▶ [Click-target data]
※ ※ ※
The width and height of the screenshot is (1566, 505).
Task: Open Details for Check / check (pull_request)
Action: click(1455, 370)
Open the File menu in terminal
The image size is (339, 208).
※ ※ ※
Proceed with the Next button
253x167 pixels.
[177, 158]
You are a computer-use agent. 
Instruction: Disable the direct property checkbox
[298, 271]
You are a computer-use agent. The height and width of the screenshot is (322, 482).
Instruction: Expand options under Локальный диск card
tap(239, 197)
※ ※ ※
▶ [WHAT YOU ARE ASKED TO DO]
Put the lines of the entries into a JSON list of strings, one per line with blank lines omitted, covering only the part that opens with the line containing "Proceed with the Next button" and closes with the line containing "tap(239, 197)", both ends included.

▶ [SOLUTION BELOW]
[
  "Proceed with the Next button",
  "253x167 pixels.",
  "[177, 158]",
  "You are a computer-use agent. ",
  "Instruction: Disable the direct property checkbox",
  "[298, 271]",
  "You are a computer-use agent. The height and width of the screenshot is (322, 482).",
  "Instruction: Expand options under Локальный диск card",
  "tap(239, 197)"
]